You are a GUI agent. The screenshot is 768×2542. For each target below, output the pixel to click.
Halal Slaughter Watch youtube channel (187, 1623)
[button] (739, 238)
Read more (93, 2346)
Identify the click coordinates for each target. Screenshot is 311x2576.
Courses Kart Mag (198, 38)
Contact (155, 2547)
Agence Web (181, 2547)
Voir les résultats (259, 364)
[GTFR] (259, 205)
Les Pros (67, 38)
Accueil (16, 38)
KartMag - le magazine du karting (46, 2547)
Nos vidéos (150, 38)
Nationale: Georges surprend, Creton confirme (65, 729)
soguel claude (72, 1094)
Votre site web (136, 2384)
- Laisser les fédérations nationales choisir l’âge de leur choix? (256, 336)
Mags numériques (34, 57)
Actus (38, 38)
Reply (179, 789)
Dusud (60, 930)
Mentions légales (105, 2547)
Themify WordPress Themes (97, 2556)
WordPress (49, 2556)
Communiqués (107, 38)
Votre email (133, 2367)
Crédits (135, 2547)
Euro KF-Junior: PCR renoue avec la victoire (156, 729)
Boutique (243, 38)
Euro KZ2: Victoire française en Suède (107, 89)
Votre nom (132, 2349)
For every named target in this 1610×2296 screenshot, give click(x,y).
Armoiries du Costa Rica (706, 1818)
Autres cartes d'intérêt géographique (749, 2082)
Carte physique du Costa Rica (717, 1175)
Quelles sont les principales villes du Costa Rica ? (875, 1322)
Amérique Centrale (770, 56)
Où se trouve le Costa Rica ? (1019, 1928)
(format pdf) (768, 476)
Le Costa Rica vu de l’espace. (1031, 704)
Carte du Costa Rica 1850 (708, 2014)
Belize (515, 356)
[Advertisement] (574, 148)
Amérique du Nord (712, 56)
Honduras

Exercise description: Once you have read the records, write every one of them out again exactly.

Answer:
You are a GUI agent. The screenshot is 768×2542. For each target below, output the pixel to click.
Halal Slaughter Watch youtube channel (187, 1623)
[button] (739, 238)
Read more (93, 2346)
Identify the click coordinates for each target. Screenshot is 311x2576.
Courses Kart Mag (198, 38)
Contact (155, 2547)
Agence Web (181, 2547)
Voir les résultats (259, 364)
[GTFR] (259, 205)
Les Pros (67, 38)
Accueil (16, 38)
KartMag - le magazine du karting (46, 2547)
Nos vidéos (150, 38)
Nationale: Georges surprend, Creton confirme (65, 729)
soguel claude (72, 1094)
Votre site web (136, 2384)
- Laisser les fédérations nationales choisir l’âge de leur choix? (256, 336)
Mags numériques (34, 57)
Actus (38, 38)
Reply (179, 789)
Dusud (60, 930)
Mentions légales (105, 2547)
Themify WordPress Themes (97, 2556)
WordPress (49, 2556)
Communiqués (107, 38)
Votre email (133, 2367)
Crédits (135, 2547)
Euro KF-Junior: PCR renoue avec la victoire (156, 729)
Boutique (243, 38)
Euro KZ2: Victoire française en Suède (107, 89)
Votre nom (132, 2349)
For every named target in this 1610×2296 screenshot, give click(x,y).
Armoiries du Costa Rica (706, 1818)
Autres cartes d'intérêt géographique (749, 2082)
Carte physique du Costa Rica (717, 1175)
Quelles sont les principales villes du Costa Rica ? (875, 1322)
Amérique Centrale (770, 56)
Où se trouve le Costa Rica ? (1019, 1928)
(format pdf) (768, 476)
Le Costa Rica vu de l’espace. (1031, 704)
Carte du Costa Rica 1850 (708, 2014)
Belize (515, 356)
[Advertisement] (574, 148)
Amérique du Nord (712, 56)
Honduras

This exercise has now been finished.